[START OF DATA TO PROCESS]

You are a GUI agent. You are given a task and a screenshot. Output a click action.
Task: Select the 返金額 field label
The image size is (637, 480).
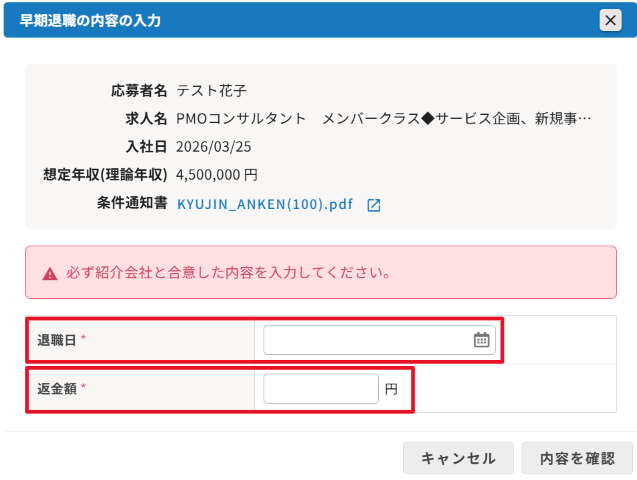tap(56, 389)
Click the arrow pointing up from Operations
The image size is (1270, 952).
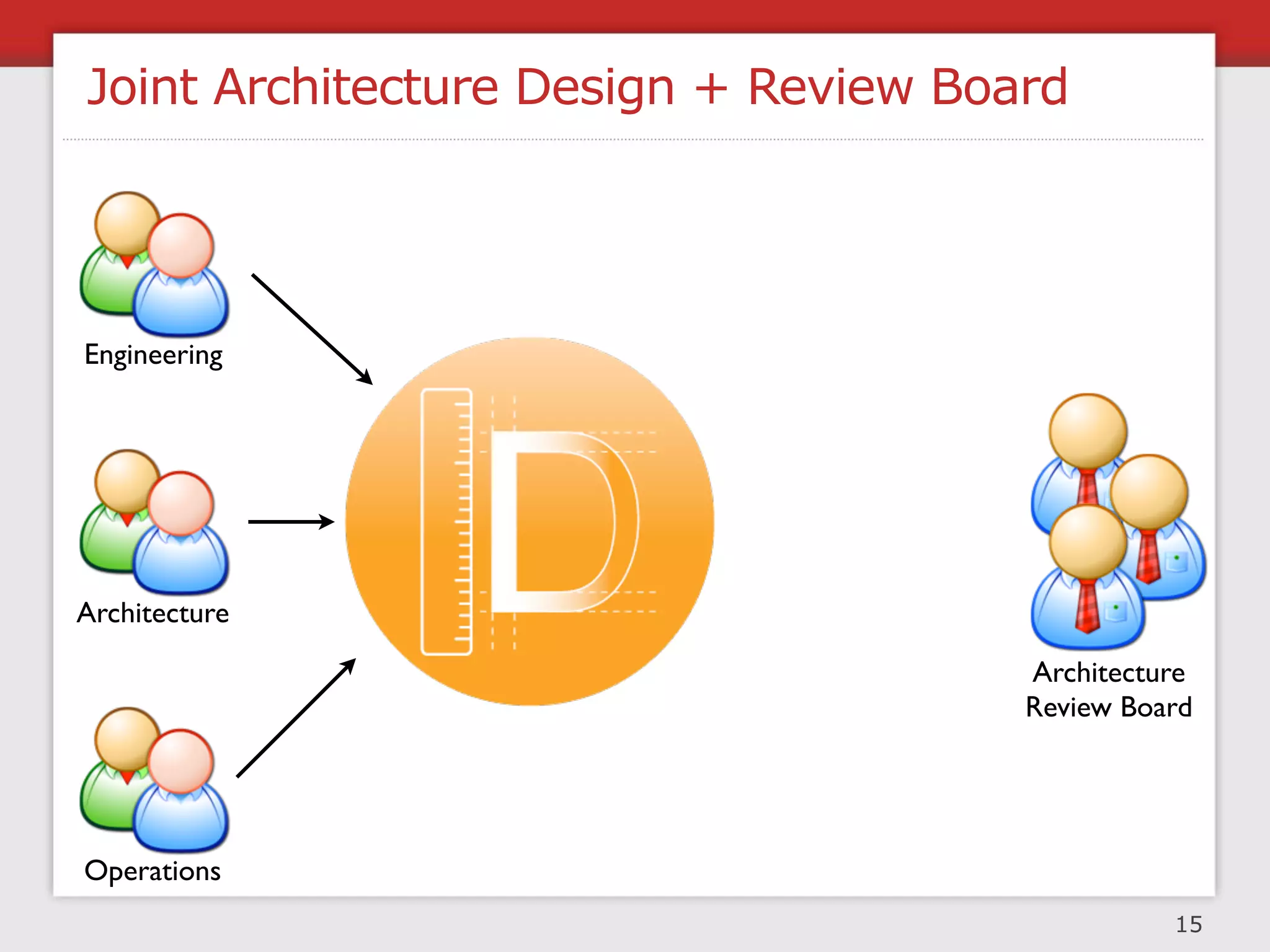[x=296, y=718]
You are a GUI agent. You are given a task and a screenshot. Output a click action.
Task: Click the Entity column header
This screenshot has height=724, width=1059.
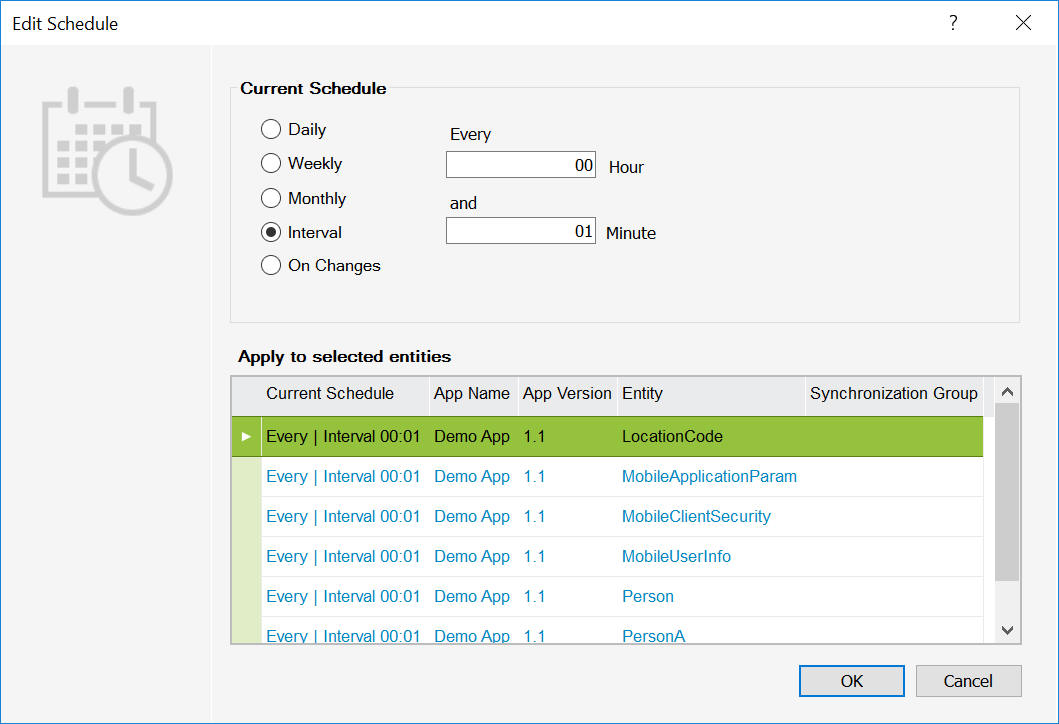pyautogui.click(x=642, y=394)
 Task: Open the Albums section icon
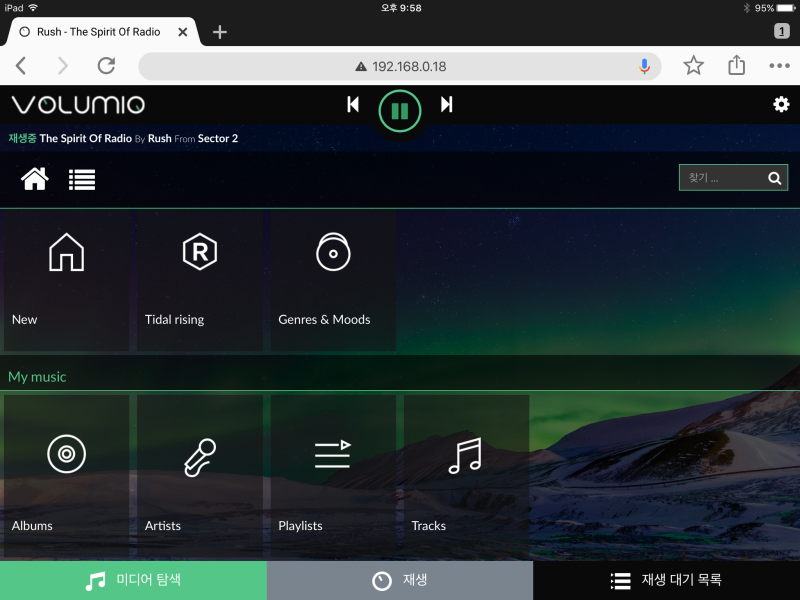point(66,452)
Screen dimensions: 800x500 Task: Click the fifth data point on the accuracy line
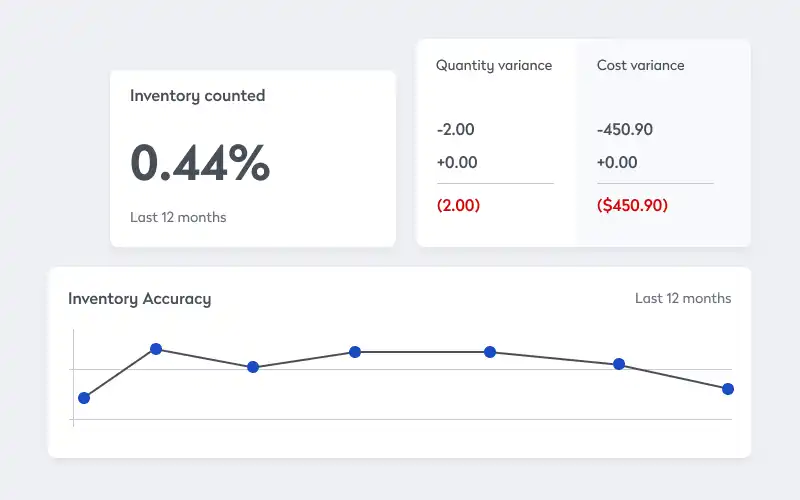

[END OF DATA TO PROCESS]

- _TASK_
Lay out every line of the records above as a numbered list, skipping any blank lines. Leave the pictures out of your answer.

- _REPLY TO THE EXERCISE_
1. You are a GUI agent. You are given a task and a screenshot. Output a click action.
2. Task: Select the 返金額 field label
3. The image size is (637, 480).
4. tap(56, 389)
5. Click the arrow pointing up from Operations
6. The image size is (1270, 952).
7. [x=296, y=718]
8. You are a GUI agent. You are given a task and a screenshot. Output a click action.
9. Task: Click the Entity column header
10. This screenshot has height=724, width=1059.
11. pyautogui.click(x=642, y=394)
12.  Task: Open the Albums section icon
13. point(66,452)
14. Screen dimensions: 800x500 Task: Click the fifth data point on the accuracy line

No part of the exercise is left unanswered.